A draft of Amherst’s self-study, the first step in the process of renewing accreditation with the New England Association of Schools and Colleges (NEASC), was sent to members of the college community for feedback on Feb. 9.

The process of reaccreditation began in Feb. 2016 when the Steering Committee on Reaccreditation, which is made up of a variety of administrators, faculty and staff, was first formed, according to Amherst’s reaccreditation website. Over the past two years, data on all aspects of the college have been collected and compiled into a 140-page draft.

NEASC requires the self-study to look at nine standards in particular, according to Dean of Faculty Catherine Epstein, who is one of the members of the committee. Some of these standards are Academic Program, Educational Effectiveness and Institutional Resources.
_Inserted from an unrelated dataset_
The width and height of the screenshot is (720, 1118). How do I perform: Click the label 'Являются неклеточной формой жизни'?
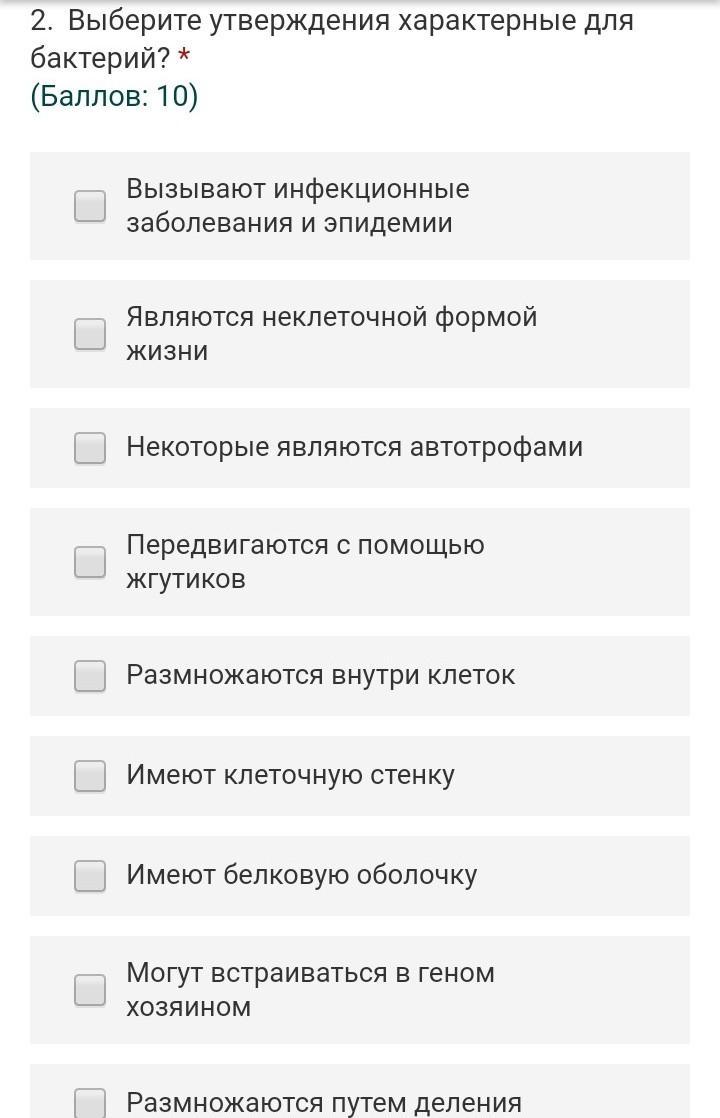(331, 334)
The reaccreditation process happens every 10 years.

The draft includes data on the college’s faculty, major distribution, student body and campus organizations.

Since 2007, around the time that the last study was completed, the percentage of tenure-line faculty has decreased by about 1 percent, although Amherst is still about even with peer institutions.
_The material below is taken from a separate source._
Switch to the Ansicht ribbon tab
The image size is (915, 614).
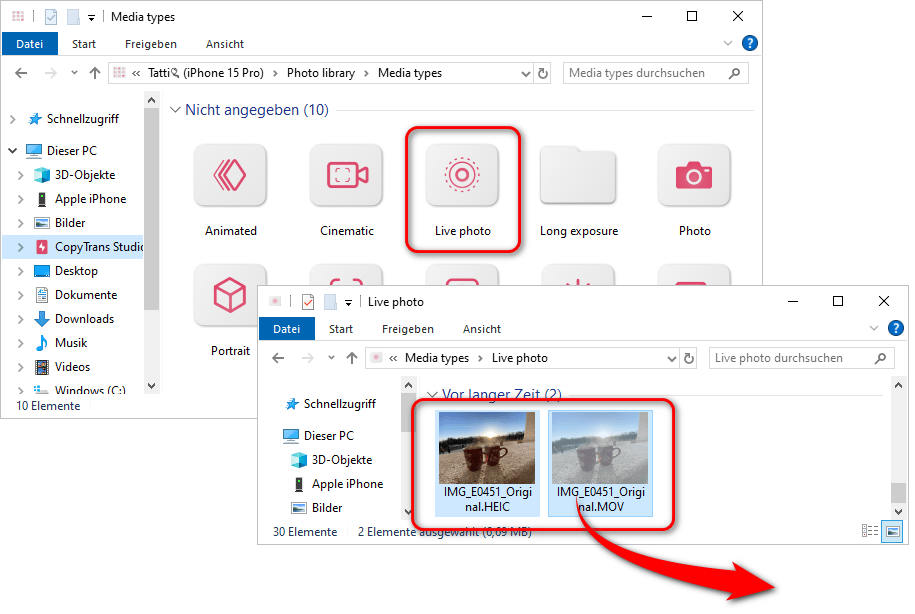[x=224, y=44]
Although there has been an increase in the enrollment in STEM fields, women continue to be underrepresented in the math and statistics departments. According to the study however, “more Amherst women than ever before are graduating with a degree in this field. The trend in mathematics course enrollments shows even greater gender parity.”

Additionally, varsity athletic teams remain less racially and socioeconomically diverse as compared to the student body as a whole, although Amherst has the most racially diverse athletic program in NESCAC, according to the study.

While the document did show room for improvement in certain areas, it also highlighted some of the college’s accomplishments over the past 10 years.

Some of these accomplishments include exceeding the school’s fundraising goal by $77 million, expanding financial aid offerings and building the Greenway residence halls.

Generally, Amherst continues to graduate a large number of students in the humanities, and the study reports that the school has the highest percentage of humanities majors among peer schools. Despite this, enrollment in STEM fields has increased by 61 percent over the past decade, partially due to an increase of 200 students in the college’s overall population.

“We were struck by the depth and breadth of the work that the college has done over the past decade — identifying needs, developing plans, launching initiatives, and accomplishing goals across the institution — while identifying work that remains to be done,” Epstein said. “The self-study demonstrates that Amherst remains dedicated to critical and open self-evaluation and is a college in motion — not one resting on its laurels.”

Since sending the study to the community the committee has not received much feedback, mostly minor grammatical or factual errors, according to Epstein.

The next step in the process will be an evaluation of the college by a team of outside investigators. This group is headed by President of Brandeis University Ronald Liebowitz and includes a variety of other people from peer institutions. The team will visit later this year and then submit their evaluation and recommendations, according to Epstein.

While it is unlikely that Amherst will not be reaccredited, Epstein still believes that it is a valuable process.

“By virtually every metric, Amherst is a stellar institution, and I have no doubt that we are meeting the standards for accreditation,” she said. “The accreditation process takes a tremendous amount of time and effort, but it results in a significant level of internal and external self-reflection that is valuable at many levels. The college is succeeding on many fronts, but we also know that there are areas in which we need to improve.”